My working theory (not that I know much about this stuff at all) is that somebody's randomly generating names, email addies, IP numbers, ipsem lorem text, and URLs--most of the URLs don't go anywhere, but are chaff, to delay and discourage you from cleaning it all off until Google has a chance to register the link to the one or two "real" sites buried in the onslaught. --So this will work until the next iteration of this spam bot. And then we'll have a new list of fucked-up URLs we'll have to add.

Just wait: the next wrinkle will be chaff that are legitimate URLs you like, culled from people's blogrolls. --Though my heart is heavy at the idea of comments registration (to be available with MT 3.0), I'll probably be leaping to upgrade and implement it.

Sigh.

#2 ::: Jonah ::: (view all by) ::: January 12, 2004, 09:35 PM:

kip wrote:
>I didn't block the IP addresses--I think it's the work of a lone [expletive inadequate], who's munging IP addresses somehow.

RECORD LIST
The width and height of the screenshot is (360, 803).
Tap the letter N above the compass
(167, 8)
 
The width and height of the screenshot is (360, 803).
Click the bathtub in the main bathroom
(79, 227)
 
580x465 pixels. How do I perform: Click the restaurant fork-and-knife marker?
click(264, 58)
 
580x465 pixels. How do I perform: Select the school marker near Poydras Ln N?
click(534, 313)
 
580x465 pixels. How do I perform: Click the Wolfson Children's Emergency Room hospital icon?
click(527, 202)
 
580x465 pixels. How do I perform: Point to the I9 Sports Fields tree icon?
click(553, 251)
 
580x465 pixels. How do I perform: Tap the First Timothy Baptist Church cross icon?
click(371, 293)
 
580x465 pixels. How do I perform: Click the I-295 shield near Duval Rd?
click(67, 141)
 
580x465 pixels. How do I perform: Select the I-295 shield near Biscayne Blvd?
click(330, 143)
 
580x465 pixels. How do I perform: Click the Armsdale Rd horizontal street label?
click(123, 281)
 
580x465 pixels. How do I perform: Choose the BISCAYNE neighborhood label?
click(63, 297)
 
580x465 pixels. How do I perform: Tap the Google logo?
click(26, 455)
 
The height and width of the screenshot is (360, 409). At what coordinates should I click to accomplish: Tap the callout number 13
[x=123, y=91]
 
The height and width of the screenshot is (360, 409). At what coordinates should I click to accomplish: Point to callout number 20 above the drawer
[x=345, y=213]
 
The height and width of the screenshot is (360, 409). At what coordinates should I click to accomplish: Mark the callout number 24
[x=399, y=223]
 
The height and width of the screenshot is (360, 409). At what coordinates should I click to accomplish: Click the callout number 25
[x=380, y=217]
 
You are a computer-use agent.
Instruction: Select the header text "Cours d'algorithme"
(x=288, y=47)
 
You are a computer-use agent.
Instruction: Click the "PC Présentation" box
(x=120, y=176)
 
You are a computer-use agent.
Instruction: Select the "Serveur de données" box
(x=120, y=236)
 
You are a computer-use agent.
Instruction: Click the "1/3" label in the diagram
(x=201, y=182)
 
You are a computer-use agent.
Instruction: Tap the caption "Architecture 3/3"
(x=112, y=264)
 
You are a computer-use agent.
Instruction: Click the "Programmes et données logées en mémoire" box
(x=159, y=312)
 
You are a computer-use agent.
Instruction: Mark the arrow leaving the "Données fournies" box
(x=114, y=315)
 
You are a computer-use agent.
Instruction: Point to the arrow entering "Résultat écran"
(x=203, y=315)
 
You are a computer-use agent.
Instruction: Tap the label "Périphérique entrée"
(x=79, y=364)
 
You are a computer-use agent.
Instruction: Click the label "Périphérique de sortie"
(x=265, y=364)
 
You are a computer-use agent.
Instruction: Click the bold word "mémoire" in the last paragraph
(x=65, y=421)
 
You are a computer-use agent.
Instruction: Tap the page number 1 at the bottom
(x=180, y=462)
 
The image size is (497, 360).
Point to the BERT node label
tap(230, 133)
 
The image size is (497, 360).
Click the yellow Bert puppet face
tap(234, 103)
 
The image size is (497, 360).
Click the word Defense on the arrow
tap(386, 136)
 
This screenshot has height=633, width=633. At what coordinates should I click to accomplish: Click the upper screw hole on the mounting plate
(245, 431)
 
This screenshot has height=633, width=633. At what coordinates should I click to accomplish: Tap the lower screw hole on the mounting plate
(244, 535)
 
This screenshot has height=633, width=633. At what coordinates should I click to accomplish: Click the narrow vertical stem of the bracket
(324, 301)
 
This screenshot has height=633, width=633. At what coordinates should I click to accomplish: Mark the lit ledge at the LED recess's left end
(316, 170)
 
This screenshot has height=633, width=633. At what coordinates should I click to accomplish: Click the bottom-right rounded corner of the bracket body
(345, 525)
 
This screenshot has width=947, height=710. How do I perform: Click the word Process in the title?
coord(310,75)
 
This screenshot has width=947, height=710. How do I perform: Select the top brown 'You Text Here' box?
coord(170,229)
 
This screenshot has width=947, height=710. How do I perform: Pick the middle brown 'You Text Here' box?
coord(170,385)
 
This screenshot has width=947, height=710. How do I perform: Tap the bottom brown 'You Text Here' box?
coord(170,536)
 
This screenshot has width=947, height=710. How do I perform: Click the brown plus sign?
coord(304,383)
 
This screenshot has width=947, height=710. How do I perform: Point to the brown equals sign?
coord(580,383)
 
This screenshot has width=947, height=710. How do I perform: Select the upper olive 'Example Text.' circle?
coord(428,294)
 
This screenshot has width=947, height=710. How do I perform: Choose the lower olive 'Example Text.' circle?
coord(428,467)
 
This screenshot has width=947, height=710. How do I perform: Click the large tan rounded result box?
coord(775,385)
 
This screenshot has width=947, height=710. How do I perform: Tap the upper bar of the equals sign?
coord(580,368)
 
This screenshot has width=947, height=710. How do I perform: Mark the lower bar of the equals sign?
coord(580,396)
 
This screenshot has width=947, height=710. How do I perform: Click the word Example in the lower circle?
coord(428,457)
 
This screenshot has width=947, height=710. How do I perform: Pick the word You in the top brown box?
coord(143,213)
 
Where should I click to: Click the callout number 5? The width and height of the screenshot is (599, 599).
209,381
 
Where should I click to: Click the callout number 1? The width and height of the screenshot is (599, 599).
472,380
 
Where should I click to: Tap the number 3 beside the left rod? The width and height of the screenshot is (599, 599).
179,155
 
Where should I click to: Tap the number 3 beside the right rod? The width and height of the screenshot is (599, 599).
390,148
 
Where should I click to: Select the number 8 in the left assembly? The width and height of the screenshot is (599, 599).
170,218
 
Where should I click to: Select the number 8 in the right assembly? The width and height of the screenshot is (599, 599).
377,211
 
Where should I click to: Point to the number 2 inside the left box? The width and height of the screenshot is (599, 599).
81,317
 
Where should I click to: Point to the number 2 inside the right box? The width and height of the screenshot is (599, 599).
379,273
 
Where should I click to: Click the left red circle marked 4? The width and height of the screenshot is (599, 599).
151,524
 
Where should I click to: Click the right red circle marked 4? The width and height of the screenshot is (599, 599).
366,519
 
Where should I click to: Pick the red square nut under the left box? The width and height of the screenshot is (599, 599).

PROBLEM SET
1) Please decide whether each statement below agrees with the comment-spam thread, answering yes or no and quoting the words of the thread that settle it: (a) The first writer believes most of the spam URLs lead nowhere. (b) Comment registration is expected to arrive with MT 3.0. (c) kip blocked the IP addresses.
2) Pick up the comment-spam thread after its final line and write the next part.

ANSWERS BELOW
1)
(a) Yes: "most of the URLs don't go anywhere"
(b) Yes: "comments registration (to be available with MT 3.0)"
(c) No: "I didn't block the IP addresses"

2)
I'm not an expert, but I do know a little bit about this stuff, and I don't think that's possible. To put it as simply as I can: in order to post here you must be able to send information to the server, and the server must be able to send information to you. In order for this to happen you (or your computer) must know the IP address of the server, and the server must know the IP address of your computer(1).

If the IP address you provide the server with is not the true IP address of your computer, any information the server tries to send to you, will never actually reach you. (Instead it will be delivered to the computer at the IP address you provided, if such a machine exists.) This would make opening an tcp connection with the server impossible, and opening an tcp connection is a necessary prerequisite to doing things like viewing a web page, or posting via a web form. (See http://www.grc.com/dos/drdos.htm for a nice graphic.)

(1)Ok, in practice this might actually be the address of your NAT router or proxy server, but the principle remains more or less the same (and if you don't know what a NAT router or a proxy server is, don't worry about it).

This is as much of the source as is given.